### Exercise
Lay out the entries from the very start up to and including the line containing "The height and" as a JSON list of strings, one string per line, skipping blank lines. Leave the pictures out of the answer.

Dataset entries:
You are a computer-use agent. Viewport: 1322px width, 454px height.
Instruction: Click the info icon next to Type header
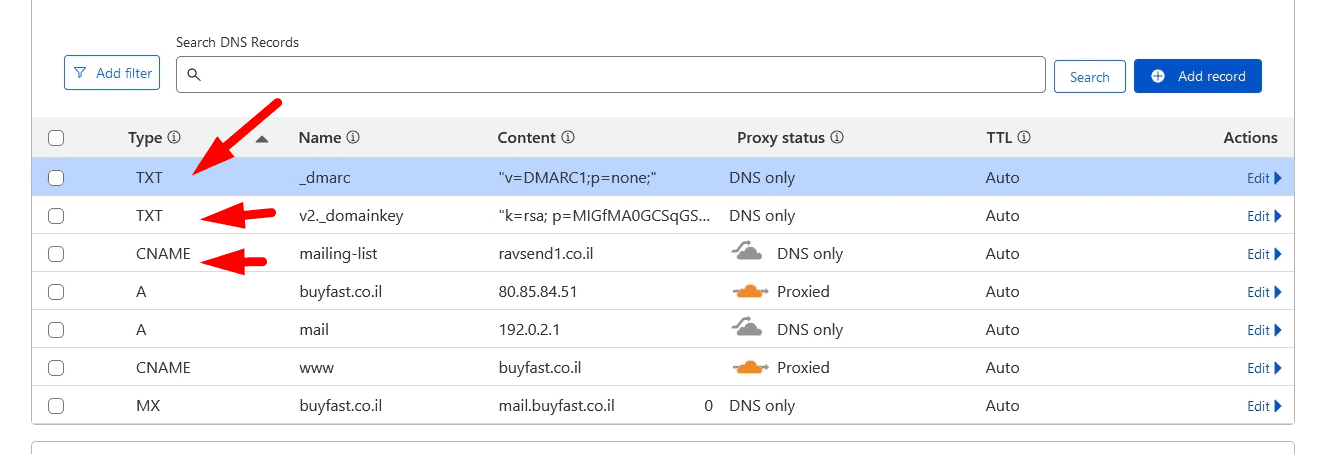174,138
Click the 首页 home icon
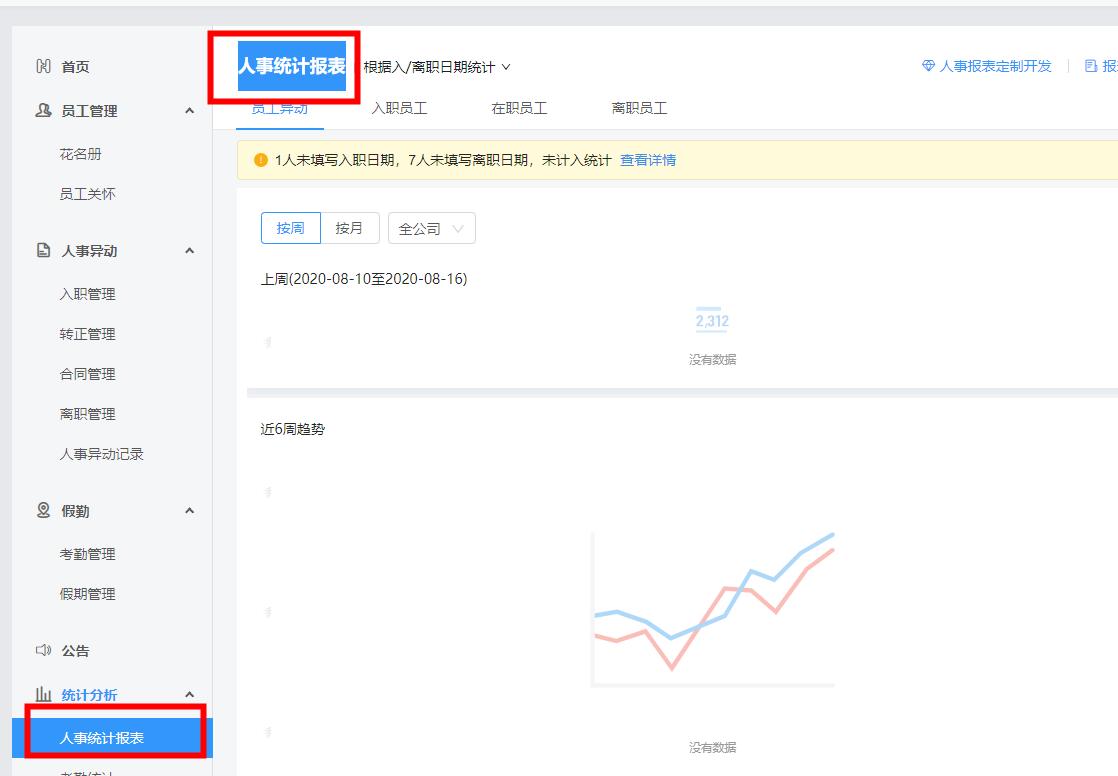The height and width of the screenshot is (776, 1118). coord(42,67)
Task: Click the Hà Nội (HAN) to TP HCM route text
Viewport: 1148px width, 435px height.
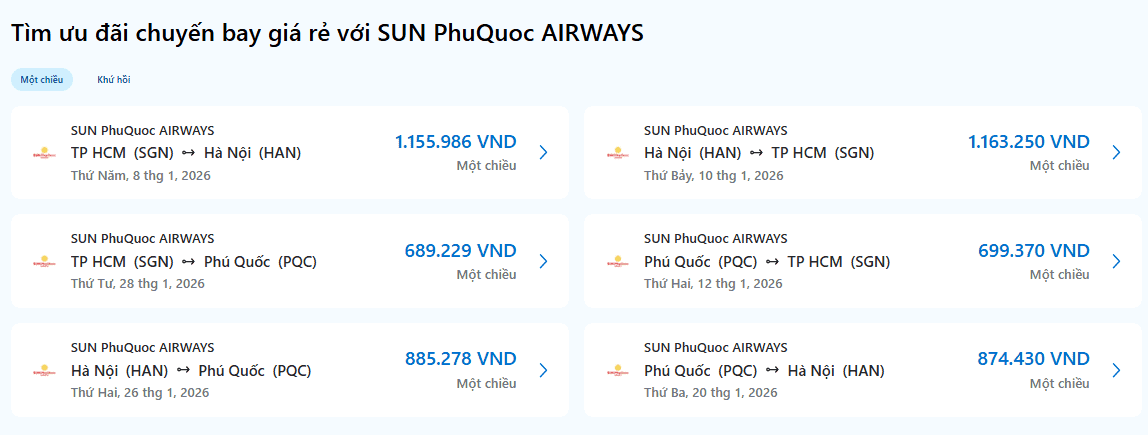Action: [x=759, y=153]

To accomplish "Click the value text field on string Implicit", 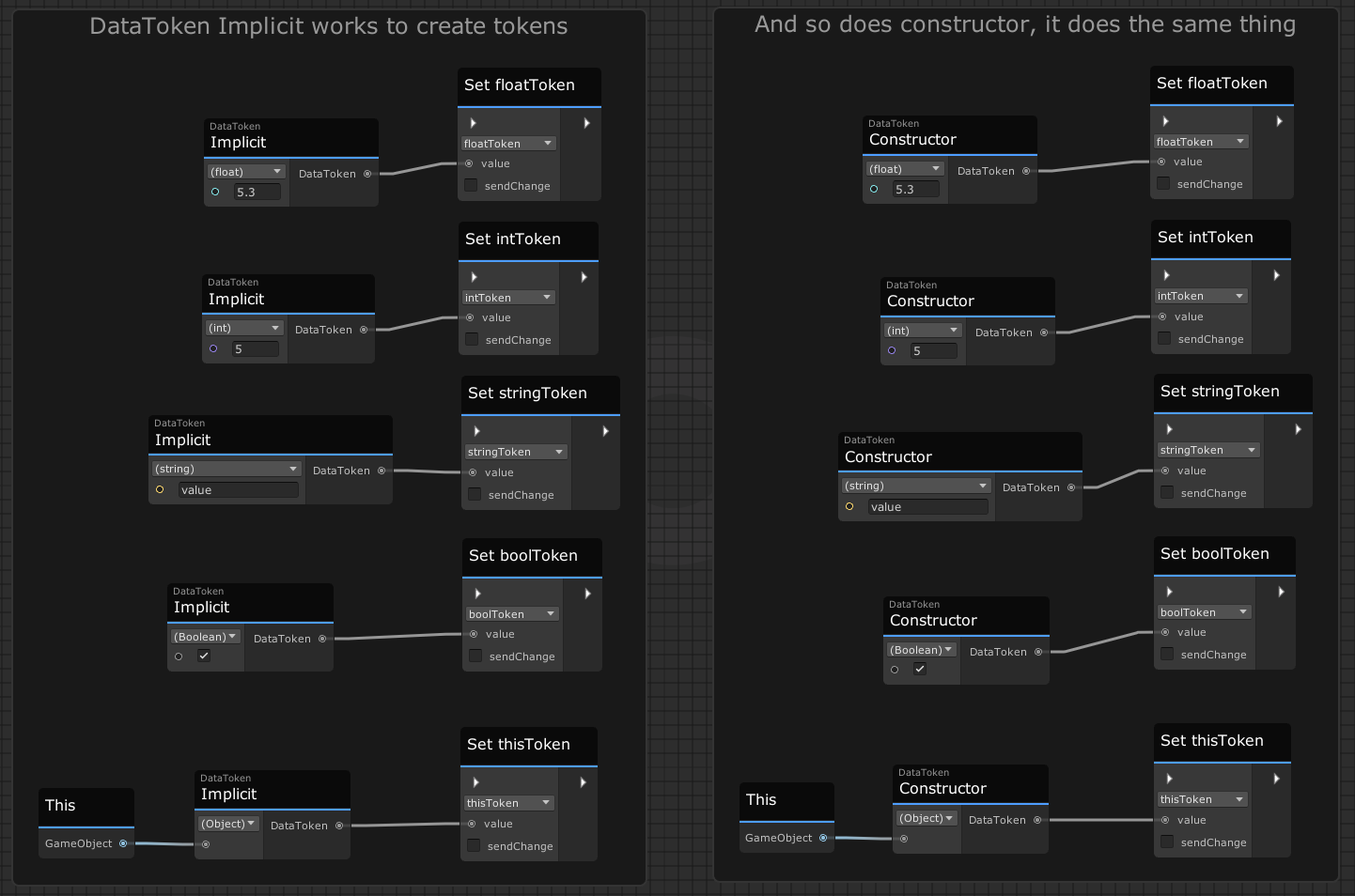I will coord(238,490).
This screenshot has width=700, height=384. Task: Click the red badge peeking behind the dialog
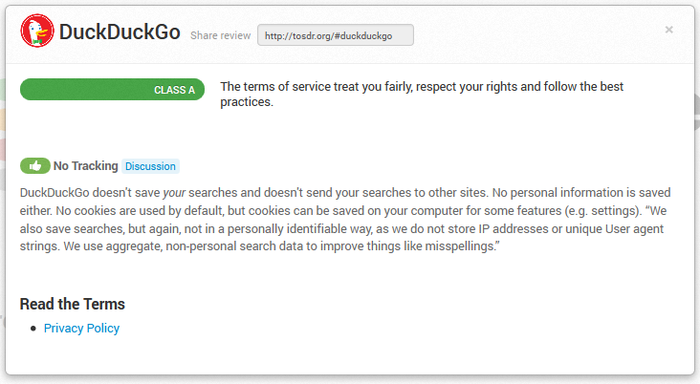tap(2, 150)
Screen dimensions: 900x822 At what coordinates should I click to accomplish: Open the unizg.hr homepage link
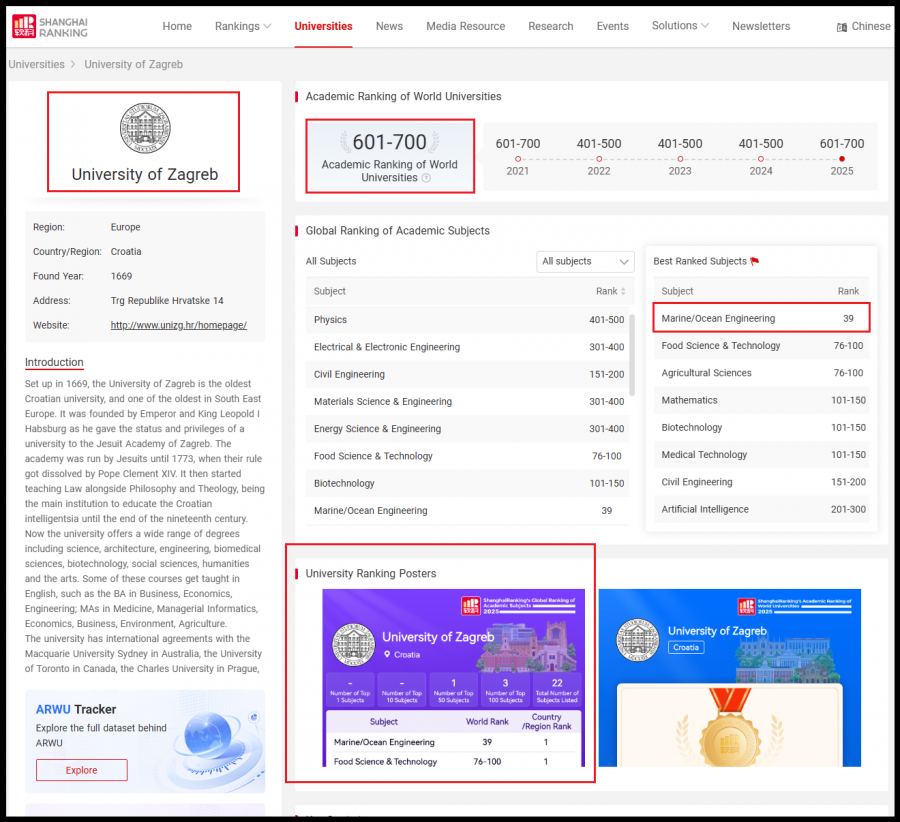pyautogui.click(x=178, y=325)
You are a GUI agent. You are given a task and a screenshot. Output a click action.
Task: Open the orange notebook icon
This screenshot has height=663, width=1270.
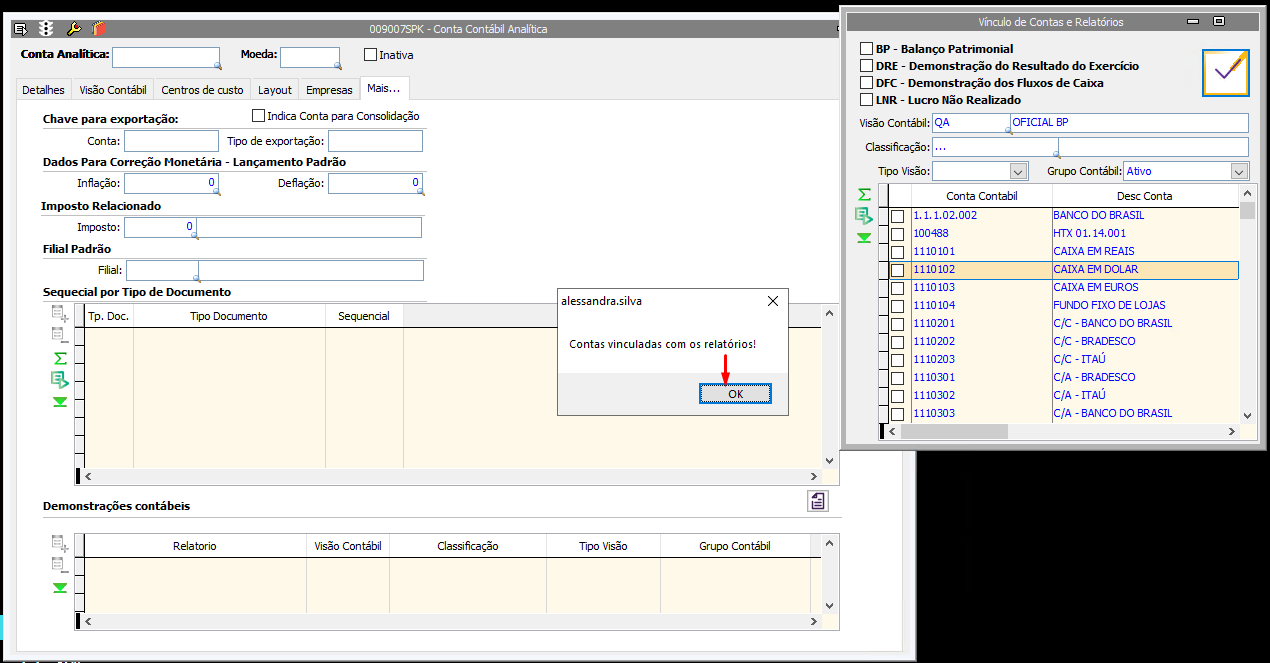click(x=97, y=29)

### Solution to this exercise
[
  "You are a computer-use agent. Viewport: 1322px width, 454px height.",
  "Instruction: Click the info icon next to Type header",
  "174,138",
  "Click the 首页 home icon",
  "The height and width of the screenshot is (776, 1118). coord(42,67)"
]